Rural communities throughout the United States are eager to recruit and retain family physicians. Workforce shortages, hospital closures, and declining services have created an uncertain future for doctors considering a career in rural medicine.4 Moreover, rural family physicians have reported increased workload and professional isolation as two of the factors that have led them to experience work dissatisfaction, leave rural family practice, or both.5

Numerous strategies have been employed to increase retention rates of rural family physicians, including increasing the number of locums available, providing specific skills training, enhancing community appeal, and instigating multidoctor communities.5 For example, the Community Apgar Questionnaire was designed to help communities assess their relative strengths and weaknesses and to gain a better understanding of which factors are seen as most important from the physician's point of view.6 Although these are important strategies to consider for retaining rural family physicians, by using these strategies one assumes that all rural doctors and their communities are capable of changing their behavior to comply.4 This concern has led to an increasing area of research, namely, understanding the psychological characteristics of rural physicians who are satisfied with their practice and remain in their communities. Previous research has found that rural family physicians are highly self-directed, caring, cooperative, objective, and persistent.4 Rural family physicians who tended to leave rural practice because of dissatisfaction had higher avoidance of harm than those family physicians intent on staying.4 Recent research also has found that rural family physicians differ in their levels and profile of temperament and character traits when compared with urban family physicians.7 Rural family physicians also have demonstrated higher levels of curiosity, impulsivity, and enthusiasm and lower levels of relaxation, confidence in uncertain situations, and optimism when compared with urban family physicians.7 Additional research has suggested that career satisfaction for rural physicians is associated with being able to cope with stress when handling a wide variety of clinic conditions largely on their own.8

One potential psychological construct, “grit,” may help to explain the noncognitive traits that account for both the satisfaction and retention of rural physicians. Grit is defined as perseverance and passion for long-term goals, working strenuously toward challenges, and maintaining effort and interest over the years despite failure, adversity, and plateaus in progress.9 Whereas disappointment or boredom signals to others that it is time to change trajectory and cut losses, the gritty individual stays the course.9 For example, research has suggested that grittier individuals make fewer career changes than less gritty individuals.9 Moreover, grit was a better predictor of retention of cadets at West Point after the first summer than either self-control or a summary measure of cadet quality used by the West Point Administration Committee.9 The developers of this construct have suggested that grit may be as essential as intelligence quotient to high achievement, and grit, more than self-control or conscientiousness, may set apart the exceptional individuals who make maximal use of their abilities.9

To date, no reported studies have examined the trait of grit or have used the Grit Scale in any medical setting or with any medical professionals. Consequently, rural and nonrural primary care and specialty care physicians' self-reported levels of grit are not currently known. Furthermore, the medical training of physicians (eg, primary care vs specialty care), their location of practice, and consideration of the psychological construct of grit may help identify those physicians who may be more likely to be satisfied in their practices.

Research Questions

The following questions were examined in this study:

  1. Do Grit Scale and subscale scores vary between rural and nonrural physician categories?

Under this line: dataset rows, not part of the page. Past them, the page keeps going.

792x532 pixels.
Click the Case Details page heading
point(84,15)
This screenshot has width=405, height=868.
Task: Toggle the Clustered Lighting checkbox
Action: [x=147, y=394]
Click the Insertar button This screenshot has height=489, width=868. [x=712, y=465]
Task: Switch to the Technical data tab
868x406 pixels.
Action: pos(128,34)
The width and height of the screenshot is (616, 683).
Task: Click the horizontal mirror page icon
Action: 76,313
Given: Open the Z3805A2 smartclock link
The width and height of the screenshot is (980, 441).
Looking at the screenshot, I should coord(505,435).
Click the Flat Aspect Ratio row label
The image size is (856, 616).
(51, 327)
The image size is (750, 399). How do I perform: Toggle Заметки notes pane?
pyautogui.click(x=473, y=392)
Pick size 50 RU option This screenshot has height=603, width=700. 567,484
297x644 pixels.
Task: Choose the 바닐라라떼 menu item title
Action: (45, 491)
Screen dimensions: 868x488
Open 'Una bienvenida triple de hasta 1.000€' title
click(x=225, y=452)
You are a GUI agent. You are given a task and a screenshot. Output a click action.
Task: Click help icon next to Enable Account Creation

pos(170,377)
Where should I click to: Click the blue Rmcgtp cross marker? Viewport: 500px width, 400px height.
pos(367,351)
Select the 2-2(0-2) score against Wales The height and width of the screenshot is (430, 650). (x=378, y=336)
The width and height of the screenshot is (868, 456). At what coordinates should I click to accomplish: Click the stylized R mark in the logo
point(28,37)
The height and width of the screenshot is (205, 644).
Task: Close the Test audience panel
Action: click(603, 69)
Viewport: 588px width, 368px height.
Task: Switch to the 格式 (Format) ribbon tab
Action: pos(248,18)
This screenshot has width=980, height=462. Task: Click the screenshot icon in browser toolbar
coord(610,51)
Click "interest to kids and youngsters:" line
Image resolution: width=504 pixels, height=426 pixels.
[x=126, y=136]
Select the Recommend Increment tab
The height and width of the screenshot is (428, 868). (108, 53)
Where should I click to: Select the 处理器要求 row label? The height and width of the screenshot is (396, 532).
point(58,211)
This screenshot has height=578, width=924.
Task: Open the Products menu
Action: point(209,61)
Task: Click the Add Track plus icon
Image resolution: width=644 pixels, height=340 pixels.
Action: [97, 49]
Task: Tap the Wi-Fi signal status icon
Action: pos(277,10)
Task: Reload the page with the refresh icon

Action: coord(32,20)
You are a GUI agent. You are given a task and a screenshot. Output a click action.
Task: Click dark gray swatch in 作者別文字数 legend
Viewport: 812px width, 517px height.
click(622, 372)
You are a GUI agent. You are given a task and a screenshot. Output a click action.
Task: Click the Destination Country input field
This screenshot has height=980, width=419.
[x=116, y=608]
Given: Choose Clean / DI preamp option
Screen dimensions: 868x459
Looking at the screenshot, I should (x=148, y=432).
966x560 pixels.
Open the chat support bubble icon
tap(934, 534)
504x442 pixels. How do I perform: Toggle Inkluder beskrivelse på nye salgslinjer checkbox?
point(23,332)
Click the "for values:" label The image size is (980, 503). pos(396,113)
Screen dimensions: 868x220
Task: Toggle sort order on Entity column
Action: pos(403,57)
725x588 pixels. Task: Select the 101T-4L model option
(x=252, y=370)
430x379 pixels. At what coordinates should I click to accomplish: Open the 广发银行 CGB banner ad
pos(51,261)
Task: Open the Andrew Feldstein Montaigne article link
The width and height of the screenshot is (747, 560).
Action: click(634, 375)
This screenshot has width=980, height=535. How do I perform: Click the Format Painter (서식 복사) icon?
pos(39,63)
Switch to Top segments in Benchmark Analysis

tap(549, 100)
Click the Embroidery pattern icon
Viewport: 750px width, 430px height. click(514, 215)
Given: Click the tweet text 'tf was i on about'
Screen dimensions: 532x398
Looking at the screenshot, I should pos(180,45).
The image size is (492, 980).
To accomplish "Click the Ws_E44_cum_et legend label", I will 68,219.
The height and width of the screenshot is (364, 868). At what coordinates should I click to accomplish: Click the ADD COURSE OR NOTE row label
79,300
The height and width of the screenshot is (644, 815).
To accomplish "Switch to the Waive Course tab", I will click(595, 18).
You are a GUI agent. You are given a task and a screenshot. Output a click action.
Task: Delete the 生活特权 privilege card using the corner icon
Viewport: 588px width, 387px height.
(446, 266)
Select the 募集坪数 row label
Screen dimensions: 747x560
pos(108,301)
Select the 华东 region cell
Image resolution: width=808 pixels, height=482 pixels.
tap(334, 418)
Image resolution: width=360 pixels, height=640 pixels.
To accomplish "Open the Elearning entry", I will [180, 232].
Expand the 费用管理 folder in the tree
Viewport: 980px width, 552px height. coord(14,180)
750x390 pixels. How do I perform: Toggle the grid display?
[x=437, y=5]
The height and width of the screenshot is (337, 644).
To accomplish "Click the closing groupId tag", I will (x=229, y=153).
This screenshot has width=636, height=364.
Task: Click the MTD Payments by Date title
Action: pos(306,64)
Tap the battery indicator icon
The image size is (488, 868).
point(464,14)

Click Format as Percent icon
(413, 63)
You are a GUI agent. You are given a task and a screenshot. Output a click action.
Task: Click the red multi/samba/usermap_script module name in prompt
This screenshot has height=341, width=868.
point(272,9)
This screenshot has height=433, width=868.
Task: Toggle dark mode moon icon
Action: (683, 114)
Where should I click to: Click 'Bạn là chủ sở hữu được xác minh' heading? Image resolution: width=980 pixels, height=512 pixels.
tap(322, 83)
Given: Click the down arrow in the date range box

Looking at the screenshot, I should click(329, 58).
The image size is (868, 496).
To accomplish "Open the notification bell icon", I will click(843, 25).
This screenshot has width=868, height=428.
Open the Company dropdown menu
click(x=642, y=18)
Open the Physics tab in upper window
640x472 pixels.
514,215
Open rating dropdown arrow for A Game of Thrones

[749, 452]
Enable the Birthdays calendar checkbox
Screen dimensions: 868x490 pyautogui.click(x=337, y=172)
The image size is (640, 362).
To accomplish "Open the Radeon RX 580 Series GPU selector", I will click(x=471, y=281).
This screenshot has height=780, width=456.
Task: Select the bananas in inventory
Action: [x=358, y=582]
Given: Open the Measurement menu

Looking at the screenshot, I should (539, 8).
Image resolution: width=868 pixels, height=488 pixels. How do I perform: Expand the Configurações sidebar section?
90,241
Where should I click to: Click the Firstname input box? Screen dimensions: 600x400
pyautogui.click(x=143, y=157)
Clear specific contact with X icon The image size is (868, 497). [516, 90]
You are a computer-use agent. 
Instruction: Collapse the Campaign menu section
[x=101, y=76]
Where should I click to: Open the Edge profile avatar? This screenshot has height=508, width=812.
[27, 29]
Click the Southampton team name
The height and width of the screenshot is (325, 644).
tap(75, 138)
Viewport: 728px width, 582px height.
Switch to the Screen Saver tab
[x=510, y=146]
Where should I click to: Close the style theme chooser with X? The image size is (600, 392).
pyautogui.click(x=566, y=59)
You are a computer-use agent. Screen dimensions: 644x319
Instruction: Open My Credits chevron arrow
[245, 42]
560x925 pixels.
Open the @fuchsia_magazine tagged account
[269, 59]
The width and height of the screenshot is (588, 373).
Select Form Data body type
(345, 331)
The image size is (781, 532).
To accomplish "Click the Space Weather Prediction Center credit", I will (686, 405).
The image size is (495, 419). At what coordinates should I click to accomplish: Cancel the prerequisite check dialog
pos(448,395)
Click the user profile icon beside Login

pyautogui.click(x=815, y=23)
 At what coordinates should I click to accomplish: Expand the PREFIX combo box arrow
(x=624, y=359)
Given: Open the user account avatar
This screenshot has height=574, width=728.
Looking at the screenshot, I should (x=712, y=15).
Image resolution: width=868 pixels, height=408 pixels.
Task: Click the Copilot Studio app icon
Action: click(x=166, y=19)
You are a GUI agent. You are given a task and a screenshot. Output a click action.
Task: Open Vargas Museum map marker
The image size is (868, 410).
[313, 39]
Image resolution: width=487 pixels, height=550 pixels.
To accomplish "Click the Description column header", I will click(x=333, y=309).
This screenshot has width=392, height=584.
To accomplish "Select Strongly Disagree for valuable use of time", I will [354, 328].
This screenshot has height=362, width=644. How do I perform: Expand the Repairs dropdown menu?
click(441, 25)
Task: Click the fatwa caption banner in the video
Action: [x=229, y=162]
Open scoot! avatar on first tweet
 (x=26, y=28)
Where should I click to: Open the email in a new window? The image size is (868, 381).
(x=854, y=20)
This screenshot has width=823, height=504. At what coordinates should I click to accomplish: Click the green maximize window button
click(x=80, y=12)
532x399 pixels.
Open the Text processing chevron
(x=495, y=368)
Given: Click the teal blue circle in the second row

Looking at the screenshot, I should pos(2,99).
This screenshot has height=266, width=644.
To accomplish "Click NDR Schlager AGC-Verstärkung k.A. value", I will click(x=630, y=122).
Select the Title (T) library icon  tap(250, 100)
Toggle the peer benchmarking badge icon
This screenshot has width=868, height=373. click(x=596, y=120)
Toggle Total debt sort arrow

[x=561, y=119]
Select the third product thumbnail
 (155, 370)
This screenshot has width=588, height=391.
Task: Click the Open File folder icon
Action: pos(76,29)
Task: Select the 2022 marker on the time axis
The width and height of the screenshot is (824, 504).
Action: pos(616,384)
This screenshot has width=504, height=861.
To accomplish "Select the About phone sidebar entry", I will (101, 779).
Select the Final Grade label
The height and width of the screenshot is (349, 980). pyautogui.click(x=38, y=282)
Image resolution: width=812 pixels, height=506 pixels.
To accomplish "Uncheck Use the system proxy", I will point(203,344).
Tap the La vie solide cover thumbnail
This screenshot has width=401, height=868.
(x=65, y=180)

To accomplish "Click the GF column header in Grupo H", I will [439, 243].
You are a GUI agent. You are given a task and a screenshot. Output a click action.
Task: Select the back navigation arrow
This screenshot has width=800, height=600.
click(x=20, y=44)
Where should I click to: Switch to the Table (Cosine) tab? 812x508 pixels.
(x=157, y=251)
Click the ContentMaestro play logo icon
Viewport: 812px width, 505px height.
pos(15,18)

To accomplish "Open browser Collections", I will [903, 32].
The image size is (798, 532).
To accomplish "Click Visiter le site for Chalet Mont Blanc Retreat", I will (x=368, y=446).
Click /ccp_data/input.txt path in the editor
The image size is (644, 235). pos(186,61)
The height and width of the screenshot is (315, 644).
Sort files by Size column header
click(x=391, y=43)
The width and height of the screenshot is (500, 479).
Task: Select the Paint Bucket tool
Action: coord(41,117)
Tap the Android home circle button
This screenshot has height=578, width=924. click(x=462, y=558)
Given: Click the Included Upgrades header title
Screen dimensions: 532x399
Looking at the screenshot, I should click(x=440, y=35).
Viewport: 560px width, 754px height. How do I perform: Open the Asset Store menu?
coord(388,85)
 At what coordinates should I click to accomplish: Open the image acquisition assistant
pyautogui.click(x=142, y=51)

  2. Do Grit Scale and subscale scores vary between primary care and specialty care physicians?

  3. Do Grit Scale and subscale scores vary between combinations of rural/nonrural and primary care/specialty care physician categories?

  4. Do satisfaction levels vary between rural and nonrural physicians regardless of their practice category?

  5. Do satisfaction levels vary between primary care and specialty care physicians regardless of practice setting?

  6. Is there a relationship between satisfaction and Grit Scale and subscale scores regardless of practice setting or medical specialty?

Methods

The target populations for the Grit Survey were physicians (MD or DO, licensed in the state of Idaho) who were either members of the Idaho Academy of Family Physicians (IAFP) or the Idaho Medical Association (IMA). The membership rates at the time of this study were 84% for the IAFP and 79% for the IMA. The IAFP was the primary contact with family physician members for all correspondence related to this research. The IMA was the primary contact with all non-IAFP IMA physician members for all correspondence related to this research. Physician members of the IAFP and IMA whose practice locations were in a county with a population of fewer than 50,000 people were defined as rural physicians, and physician members of the IAFP and IMA whose practice locations were in a county with a population of more than 50,000 people were defined as nonrural physicians. Thirty-eight of 44 counties in Idaho were defined as rural, although 2 of the other 6 counties are located in the Boise-Nampa metropolitan statistical area, which had a population of nearly 620,000 in the 2010 census and is the 86th largest population area in the United States. IAFP membership considers 158 of its members (35%) to be rural and 294 (65%) as nonrural, whereas the IMA membership includes 566 rural members (28.5%) and 1422 nonrural members (71.5%). Physician members self-identified their medical specialty/training as either primary care (family medicine, internal medicine, emergency medicine, or pediatrics) or specialty care (medical subspecialty, obstetrics/gynecology, general surgery, psychiatry, other surgery subspecialty). The physicians were mailed a 20-item questionnaire that contained the 17-item Grit Scale and 3 questions about medical specialty, completion of a fellowship, and satisfaction with practice in the winter of 2009.

The Grit Scale used in this study consists of 17 questions that measure trait levels of perseverance and passion for long-term goals.9 Question responses are rated on a 5-point scale from 1 (not at all like me) to 5 (very much like me) for 10 of the questions and 5 (not like me at all) to 1 (very much like me) for the other 7 questions. The maximum possible mean score for grit is 5. The Grit Scale also includes 4 subscales: Consistency of Interest, Perseverance of Effort, Ambition, and the Brief Grit Scale. The Consistency of Interest subscale includes items to tap into the ability to sustain effort in the face of adversity (eg, “I have overcome setbacks to conquer an important challenge”).9 The Perseverance of Effort subscale includes items to assess the ability to maintain consistency of interests (eg, “I often set goals but later choose to pursue a different one”).9 The trait “grit” is measured by averaging the scores of the Consistency of Interest and Perseverance of Effort subscales. The trait “ambition” is measured using the Ambition subscale and includes items to identify how driven one may be to succeed or to make a difference in the world (eg, “I aim to be the best in the world at what I do”).9 The Brief Grit Scale is an abbreviated form of the Grit Scale. Questions in the instrument are scrambled to diminish the chances a respondent could “guess” which questions measure a particular subscale. The maximum mean score for each of the subscales is 5.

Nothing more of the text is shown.